** Assignment **
For the entries that follow, restate word for word the line containing "1429 (709, 887)", the line containing "2417 (641, 336)", and every line that lies between them.

[Information given Boundary: Start]

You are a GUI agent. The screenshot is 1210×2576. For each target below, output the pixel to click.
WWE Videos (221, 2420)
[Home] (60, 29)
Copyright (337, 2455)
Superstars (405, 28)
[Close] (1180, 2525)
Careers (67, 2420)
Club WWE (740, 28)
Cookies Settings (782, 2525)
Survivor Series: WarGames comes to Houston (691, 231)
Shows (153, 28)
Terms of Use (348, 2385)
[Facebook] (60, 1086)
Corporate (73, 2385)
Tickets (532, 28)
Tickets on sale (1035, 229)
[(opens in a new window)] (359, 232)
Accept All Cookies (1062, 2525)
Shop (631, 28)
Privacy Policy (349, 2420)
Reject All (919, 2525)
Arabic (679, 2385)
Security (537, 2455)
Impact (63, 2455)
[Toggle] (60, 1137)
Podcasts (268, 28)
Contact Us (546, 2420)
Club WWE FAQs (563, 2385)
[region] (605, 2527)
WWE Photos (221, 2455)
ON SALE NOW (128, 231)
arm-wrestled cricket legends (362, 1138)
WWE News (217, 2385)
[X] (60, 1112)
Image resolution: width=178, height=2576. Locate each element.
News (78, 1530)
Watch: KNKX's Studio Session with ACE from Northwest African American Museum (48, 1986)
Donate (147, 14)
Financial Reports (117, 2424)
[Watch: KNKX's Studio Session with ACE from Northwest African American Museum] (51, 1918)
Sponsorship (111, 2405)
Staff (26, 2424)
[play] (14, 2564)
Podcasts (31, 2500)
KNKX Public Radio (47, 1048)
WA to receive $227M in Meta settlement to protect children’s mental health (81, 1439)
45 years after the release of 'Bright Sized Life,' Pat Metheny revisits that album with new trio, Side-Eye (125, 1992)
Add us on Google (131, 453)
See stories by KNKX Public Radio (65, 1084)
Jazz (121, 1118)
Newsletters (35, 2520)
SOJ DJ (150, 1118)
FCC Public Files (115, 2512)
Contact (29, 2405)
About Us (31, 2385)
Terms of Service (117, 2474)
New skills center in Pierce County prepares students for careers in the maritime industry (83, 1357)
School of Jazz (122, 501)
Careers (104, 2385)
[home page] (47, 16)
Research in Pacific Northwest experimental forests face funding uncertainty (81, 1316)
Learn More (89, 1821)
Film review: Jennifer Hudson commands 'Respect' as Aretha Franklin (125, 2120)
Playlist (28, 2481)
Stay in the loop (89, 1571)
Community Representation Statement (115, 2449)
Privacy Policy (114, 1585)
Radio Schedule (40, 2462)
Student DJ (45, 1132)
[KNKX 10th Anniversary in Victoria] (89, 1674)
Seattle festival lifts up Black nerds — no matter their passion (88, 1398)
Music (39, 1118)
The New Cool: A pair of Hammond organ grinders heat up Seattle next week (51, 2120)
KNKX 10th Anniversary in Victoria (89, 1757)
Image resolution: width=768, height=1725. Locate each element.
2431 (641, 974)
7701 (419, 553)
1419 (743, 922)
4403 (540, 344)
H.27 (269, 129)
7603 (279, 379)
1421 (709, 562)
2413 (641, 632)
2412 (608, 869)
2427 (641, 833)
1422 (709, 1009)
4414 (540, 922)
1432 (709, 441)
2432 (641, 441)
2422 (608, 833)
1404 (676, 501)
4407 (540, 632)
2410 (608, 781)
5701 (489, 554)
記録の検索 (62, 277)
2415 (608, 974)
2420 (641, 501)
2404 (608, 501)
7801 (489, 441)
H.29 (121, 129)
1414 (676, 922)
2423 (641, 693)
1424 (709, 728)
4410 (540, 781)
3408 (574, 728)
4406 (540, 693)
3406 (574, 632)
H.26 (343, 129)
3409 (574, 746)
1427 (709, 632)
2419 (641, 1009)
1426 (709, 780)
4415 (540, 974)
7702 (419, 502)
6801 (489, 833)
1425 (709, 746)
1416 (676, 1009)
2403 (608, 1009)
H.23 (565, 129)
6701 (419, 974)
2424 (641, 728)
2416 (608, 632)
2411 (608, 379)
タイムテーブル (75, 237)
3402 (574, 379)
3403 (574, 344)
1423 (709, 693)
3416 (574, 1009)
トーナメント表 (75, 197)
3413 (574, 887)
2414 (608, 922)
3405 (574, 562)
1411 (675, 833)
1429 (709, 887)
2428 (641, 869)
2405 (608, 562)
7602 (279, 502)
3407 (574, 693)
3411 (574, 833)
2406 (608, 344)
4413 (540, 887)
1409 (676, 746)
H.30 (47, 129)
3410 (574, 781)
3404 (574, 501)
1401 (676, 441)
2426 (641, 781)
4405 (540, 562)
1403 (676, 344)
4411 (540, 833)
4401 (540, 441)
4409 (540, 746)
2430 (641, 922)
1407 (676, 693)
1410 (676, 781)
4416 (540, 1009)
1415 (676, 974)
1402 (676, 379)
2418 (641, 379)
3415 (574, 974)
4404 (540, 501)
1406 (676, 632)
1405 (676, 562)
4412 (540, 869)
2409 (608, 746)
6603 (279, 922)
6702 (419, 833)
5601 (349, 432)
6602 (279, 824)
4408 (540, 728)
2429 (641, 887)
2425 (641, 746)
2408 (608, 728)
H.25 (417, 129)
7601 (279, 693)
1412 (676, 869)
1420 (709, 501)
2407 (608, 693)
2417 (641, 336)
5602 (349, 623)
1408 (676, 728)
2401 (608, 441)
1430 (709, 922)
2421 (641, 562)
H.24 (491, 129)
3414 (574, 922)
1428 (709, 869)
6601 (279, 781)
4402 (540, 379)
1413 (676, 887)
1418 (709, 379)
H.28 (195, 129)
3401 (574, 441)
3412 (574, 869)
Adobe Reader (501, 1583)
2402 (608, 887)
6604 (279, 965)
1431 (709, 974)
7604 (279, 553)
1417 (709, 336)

[Information given Boundary: End]

** Problem solution **
1429 (709, 887)
2428 (641, 869)
2405 (608, 562)
7602 (279, 502)
3407 (574, 693)
3411 (574, 833)
2406 (608, 344)
4413 (540, 887)
1409 (676, 746)
H.30 (47, 129)
3410 (574, 781)
3404 (574, 501)
1401 (676, 441)
2426 (641, 781)
4405 (540, 562)
1403 (676, 344)
4411 (540, 833)
4401 (540, 441)
4409 (540, 746)
2430 (641, 922)
1407 (676, 693)
1410 (676, 781)
4416 (540, 1009)
1415 (676, 974)
1402 (676, 379)
2418 (641, 379)
3415 (574, 974)
4404 (540, 501)
1406 (676, 632)
1405 (676, 562)
4412 (540, 869)
2409 (608, 746)
6603 (279, 922)
6702 (419, 833)
5601 (349, 432)
6602 (279, 824)
4408 (540, 728)
2429 (641, 887)
2425 (641, 746)
2408 (608, 728)
H.25 (417, 129)
7601 (279, 693)
1412 (676, 869)
1420 (709, 501)
2407 (608, 693)
2417 (641, 336)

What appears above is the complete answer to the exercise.